The block storage mode ensures efficient read/write operations and high metadata accessibility. JindoFS stores data as blocks in OSS and caches data in local disks of clusters to accelerate data access. JindoFS uses Namespace Service to manage metadata and ensure high metadata accessibility. This topic describes how to use JindoFS in block storage mode.
Background information
The block storage mode of JindoFS has the following features:
- JindoFS offers tremendous and scalable storage capacity by using OSS as the storage backend. The storage capacity is independent of the EMR cluster scale. The local cluster can be scaled in or out as required.
- JindoFS stores some backup data in the local cluster to accelerate read operations. This improves the throughput by using limited local storage capacity, especially for Write Once Read Many (WORM) solutions.
- JindoFS provides efficient metadata query similar to HDFS. Compared with OssFileSystem, JindoFS saves much time in metadata query. In addition, JindoFS avoids system instability when data and metadata are frequently accessed.
- JindoFS ensures maximal data locality when jobs are executed in the EMR cluster. This reduces the load on network transmission and improves the read performance.
Configure the block storage mode
Control disk space usage
JindoFS uses OSS as the data storage backend, which allows you to store large volumes
of data. However, the capacity of local disks is limited. JindoFS automatically deletes
cold data in local disks. The storage.watermark.high.ratio
and storage.watermark.low.ratio
parameters are used to adjust the space usage of local disks. You can set the parameters
to decimal numbers between 0 and 1.
- Modify disk usage configurations.
In the Service Configuration section for the SmartData service, click the storage tab and configure the parameters described in the following table.
Parameter Description storage.watermark.high.ratio The upper limit of disk usage. When the disk usage of JindoFS data exceeds this limit, JindoFS automatically deletes data in the disk. Default value: 0.4. storage.watermark.low.ratio The lower limit of disk usage. After automatic data deletion is triggered, JindoFS starts to delete data until the disk usage of JindoFS data is reduced to this limit.

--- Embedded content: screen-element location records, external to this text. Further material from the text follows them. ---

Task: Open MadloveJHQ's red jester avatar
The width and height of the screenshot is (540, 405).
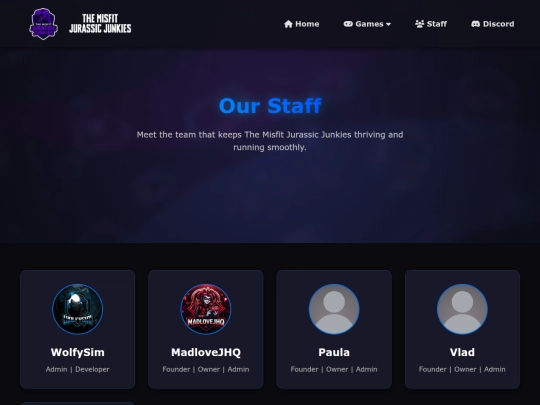Action: point(206,309)
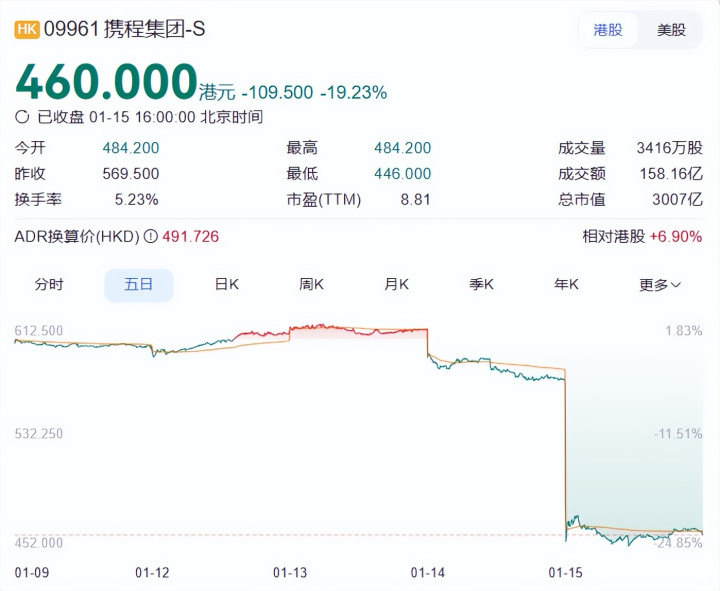Viewport: 720px width, 591px height.
Task: Open the 周K chart tab
Action: tap(312, 285)
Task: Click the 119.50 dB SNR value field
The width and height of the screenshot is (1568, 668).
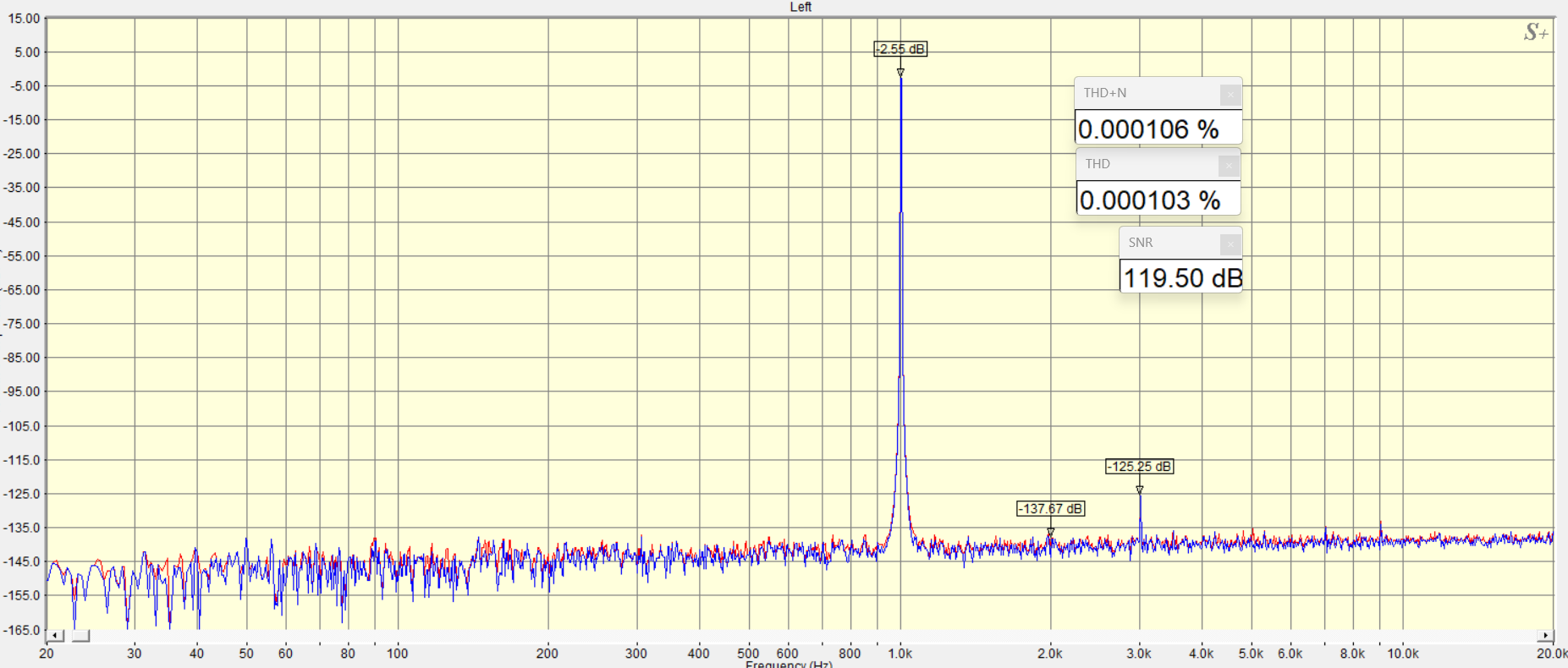Action: [x=1181, y=277]
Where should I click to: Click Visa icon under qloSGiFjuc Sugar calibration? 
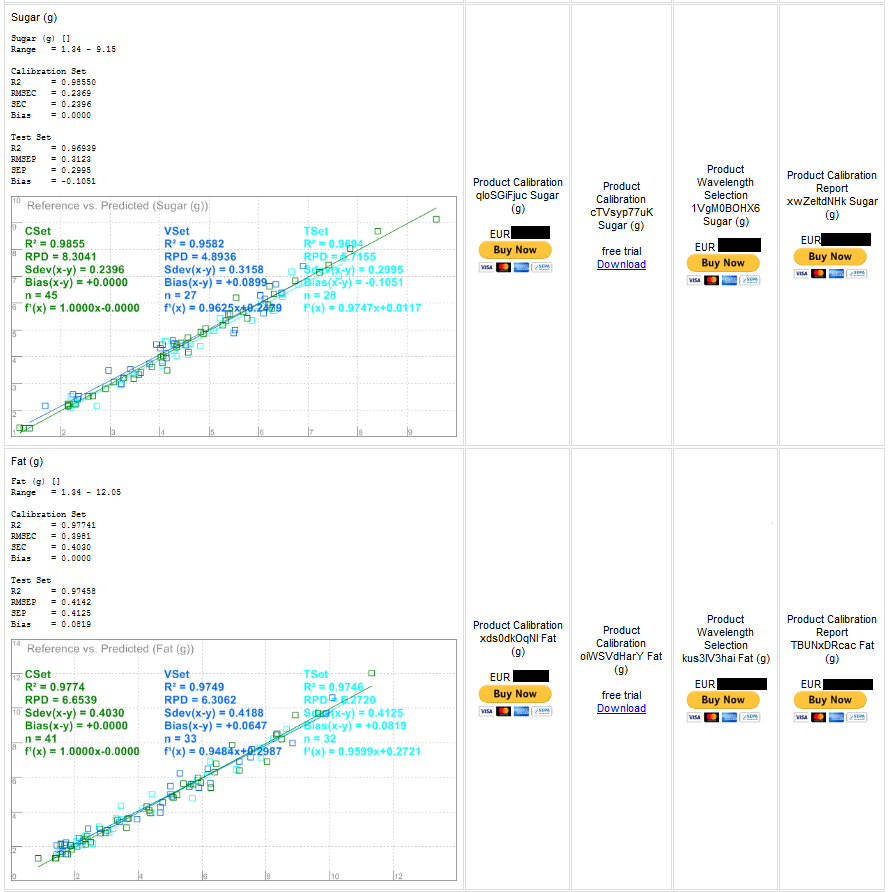[x=486, y=267]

Default value: 0.2. Note You can configure the upper limit and lower limit to adjust the disk space assigned to JindoFS. Make sure that the upper limit is greater than the lower limit. - Save the configurations.
- In the upper-right corner of the Service Configuration section, click Save.
- In the Confirm Changes dialog box, specify Description and turn on Auto-update Configuration.
- Click OK.
- Restart Jindo Storage Service to apply the configurations.
- Select Restart Jindo Storage Service from the Actions drop-down list in the upper-right corner.
- In the Cluster Activities dialog box, specify related parameters.
- Click OK.
- In the Confirm message, click OK.